La situation pourrait changer grâce à un procédé découvert par une équipe franco-suisse. Les premiers essais montrent qu’une petite séance d’UV couplée d’une douchette à l’ozone suffit à doubler la durée de vie des tomates ou des abricots, au marché comme au supermarché.
«Les bactéries et les champignons qui se trouvent à l’état naturel en surface du fruit ou du légume sont responsables de son pourrissement», explique Jorge Cors, physicien au Pôle national de recherche MaNEP, à Genève. Aujourd’hui, différentes techniques de décontamination, telles que l’irradiation ou les produits chlorés (interdits en Suisse), donnent des résultats plus ou moins satisfaisants. Et laissent souvent des résidus indésirables sur le produit.
La méthode mise au point par les cinq partenaires régionaux, dans le cadre du programme Interreg?IIIA, consiste à combiner les effets des rayons UV, excellents destructeurs de moisissure, et ceux de l’ozone, connu pour être un agent puissant aseptisant. «C’est vraiment l’association des deux qui garantit un balayage très large», insiste Jorge Cors, qui a travaillé sur les capteurs pour la mesure de l’ozone.

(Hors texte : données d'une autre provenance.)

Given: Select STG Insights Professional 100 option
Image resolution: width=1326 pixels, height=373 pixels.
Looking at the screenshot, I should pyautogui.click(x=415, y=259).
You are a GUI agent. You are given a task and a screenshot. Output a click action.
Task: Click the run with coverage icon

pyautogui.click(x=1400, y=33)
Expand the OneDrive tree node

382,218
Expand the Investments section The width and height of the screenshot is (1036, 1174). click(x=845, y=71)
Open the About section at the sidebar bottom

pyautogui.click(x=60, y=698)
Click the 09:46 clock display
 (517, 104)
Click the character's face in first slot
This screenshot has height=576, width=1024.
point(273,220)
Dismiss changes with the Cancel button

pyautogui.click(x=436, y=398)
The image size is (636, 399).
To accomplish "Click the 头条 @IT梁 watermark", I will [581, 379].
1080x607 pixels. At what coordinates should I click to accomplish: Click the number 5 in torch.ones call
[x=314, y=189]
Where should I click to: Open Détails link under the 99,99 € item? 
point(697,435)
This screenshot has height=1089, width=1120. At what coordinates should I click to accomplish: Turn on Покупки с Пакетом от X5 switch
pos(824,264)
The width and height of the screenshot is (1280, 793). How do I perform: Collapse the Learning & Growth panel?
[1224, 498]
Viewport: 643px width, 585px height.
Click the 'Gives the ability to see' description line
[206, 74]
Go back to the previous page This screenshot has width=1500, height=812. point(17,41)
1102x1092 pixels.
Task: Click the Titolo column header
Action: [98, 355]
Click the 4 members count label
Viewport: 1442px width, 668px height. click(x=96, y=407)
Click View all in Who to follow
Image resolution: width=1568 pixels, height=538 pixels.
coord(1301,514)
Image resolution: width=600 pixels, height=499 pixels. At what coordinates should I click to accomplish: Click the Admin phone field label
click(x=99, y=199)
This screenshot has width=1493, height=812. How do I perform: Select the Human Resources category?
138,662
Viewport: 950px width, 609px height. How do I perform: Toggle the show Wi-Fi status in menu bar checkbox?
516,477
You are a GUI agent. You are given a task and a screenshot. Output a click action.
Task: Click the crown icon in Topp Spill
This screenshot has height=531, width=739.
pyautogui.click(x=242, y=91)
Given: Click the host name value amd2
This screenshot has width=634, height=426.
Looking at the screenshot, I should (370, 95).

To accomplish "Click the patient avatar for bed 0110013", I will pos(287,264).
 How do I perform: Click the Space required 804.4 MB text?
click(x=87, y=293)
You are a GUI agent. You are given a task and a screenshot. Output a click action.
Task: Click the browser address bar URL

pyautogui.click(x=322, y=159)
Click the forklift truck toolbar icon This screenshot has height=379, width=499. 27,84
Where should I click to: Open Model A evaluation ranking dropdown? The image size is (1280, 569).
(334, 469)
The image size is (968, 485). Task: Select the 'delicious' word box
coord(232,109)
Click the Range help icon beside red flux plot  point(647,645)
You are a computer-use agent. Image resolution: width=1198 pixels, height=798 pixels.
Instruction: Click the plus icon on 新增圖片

Efficace oui, mais est-ce dangereux? «Les UV n’agissent qu’en surface, sans atteindre les qualités nutritives du produit, précise le scientifique. En outre, ils ne laissent aucune trace. Ces rayons ont aussi la capacité de détruire l’ozone, un gaz instable qui a une courte durée de vie dans l’air. Dans le cas présent, il est utilisé dissous dans l’eau.»
Le consommateur pourrait aussi y gagner. Hormis une conservation plus longue, les fruits et légumes devraient être meilleurs: «Le producteur va oser amener son produit à un état de mûrissement plus avancé», souligne le physicien. Il estime que le processus, qui ne nécessite que de l’électricité pour fonctionner, pourrait aussi réduire l’utilisation des pesticides.
Il a fallu deux ans pour que cette collaboration interdisciplinaire, qui comprend la Haute Ecole spécialisée de Suisse occidentale à Sion, mette au point le prototype. Il se trouve au Laboratoire de recherche en génie alimentaire à Bourg-en-Bresse et va maintenant être utilisé par des industriels intéressés par le procédé. «En principe, il est valable pour tous les fruits et légumes, mais il faut encore réaliser les essais», conclut Jorge Cors.